Work instruction
Would you restate the entries below exactly, keeping every line?

Task inputs
────
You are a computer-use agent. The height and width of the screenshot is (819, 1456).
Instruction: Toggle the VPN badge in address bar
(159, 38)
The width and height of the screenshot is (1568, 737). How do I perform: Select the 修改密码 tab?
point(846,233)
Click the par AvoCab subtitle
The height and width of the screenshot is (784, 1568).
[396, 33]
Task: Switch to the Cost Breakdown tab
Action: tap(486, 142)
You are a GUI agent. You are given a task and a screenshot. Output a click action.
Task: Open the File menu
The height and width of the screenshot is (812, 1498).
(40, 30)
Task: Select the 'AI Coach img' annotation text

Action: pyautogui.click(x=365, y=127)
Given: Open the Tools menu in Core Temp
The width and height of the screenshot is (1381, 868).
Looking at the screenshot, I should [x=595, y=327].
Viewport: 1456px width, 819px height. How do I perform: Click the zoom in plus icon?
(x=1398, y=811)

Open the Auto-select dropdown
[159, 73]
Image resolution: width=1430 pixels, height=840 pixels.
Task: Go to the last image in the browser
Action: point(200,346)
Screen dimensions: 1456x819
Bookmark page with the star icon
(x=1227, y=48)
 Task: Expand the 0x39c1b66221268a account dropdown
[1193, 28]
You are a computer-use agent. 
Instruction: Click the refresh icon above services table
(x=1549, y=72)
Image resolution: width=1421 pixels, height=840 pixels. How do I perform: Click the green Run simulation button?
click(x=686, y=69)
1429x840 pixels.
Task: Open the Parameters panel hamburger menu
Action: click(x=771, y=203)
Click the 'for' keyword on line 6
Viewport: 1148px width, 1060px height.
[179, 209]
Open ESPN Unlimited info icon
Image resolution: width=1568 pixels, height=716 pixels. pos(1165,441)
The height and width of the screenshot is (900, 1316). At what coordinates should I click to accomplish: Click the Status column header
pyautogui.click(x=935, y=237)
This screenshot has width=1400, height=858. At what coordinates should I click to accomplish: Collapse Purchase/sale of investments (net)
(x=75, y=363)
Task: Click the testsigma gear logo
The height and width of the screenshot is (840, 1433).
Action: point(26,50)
────
Response to this exercise
You are a computer-use agent. The height and width of the screenshot is (819, 1456).
Instruction: Toggle the VPN badge in address bar
(159, 38)
The width and height of the screenshot is (1568, 737). How do I perform: Select the 修改密码 tab?
point(846,233)
Click the par AvoCab subtitle
The height and width of the screenshot is (784, 1568).
[396, 33]
Task: Switch to the Cost Breakdown tab
Action: tap(486, 142)
You are a GUI agent. You are given a task and a screenshot. Output a click action.
Task: Open the File menu
The height and width of the screenshot is (812, 1498).
(40, 30)
Task: Select the 'AI Coach img' annotation text

Action: pyautogui.click(x=365, y=127)
Given: Open the Tools menu in Core Temp
The width and height of the screenshot is (1381, 868).
Looking at the screenshot, I should [x=595, y=327].
Viewport: 1456px width, 819px height. How do I perform: Click the zoom in plus icon?
(x=1398, y=811)

Open the Auto-select dropdown
[159, 73]
Image resolution: width=1430 pixels, height=840 pixels.
Task: Go to the last image in the browser
Action: point(200,346)
Screen dimensions: 1456x819
Bookmark page with the star icon
(x=1227, y=48)
 Task: Expand the 0x39c1b66221268a account dropdown
[1193, 28]
You are a computer-use agent. 
Instruction: Click the refresh icon above services table
(x=1549, y=72)
Image resolution: width=1421 pixels, height=840 pixels. How do I perform: Click the green Run simulation button?
click(x=686, y=69)
1429x840 pixels.
Task: Open the Parameters panel hamburger menu
Action: click(x=771, y=203)
Click the 'for' keyword on line 6
Viewport: 1148px width, 1060px height.
[179, 209]
Open ESPN Unlimited info icon
Image resolution: width=1568 pixels, height=716 pixels. pos(1165,441)
The height and width of the screenshot is (900, 1316). At what coordinates should I click to accomplish: Click the Status column header
pyautogui.click(x=935, y=237)
This screenshot has width=1400, height=858. At what coordinates should I click to accomplish: Collapse Purchase/sale of investments (net)
(x=75, y=363)
Task: Click the testsigma gear logo
The height and width of the screenshot is (840, 1433).
Action: point(26,50)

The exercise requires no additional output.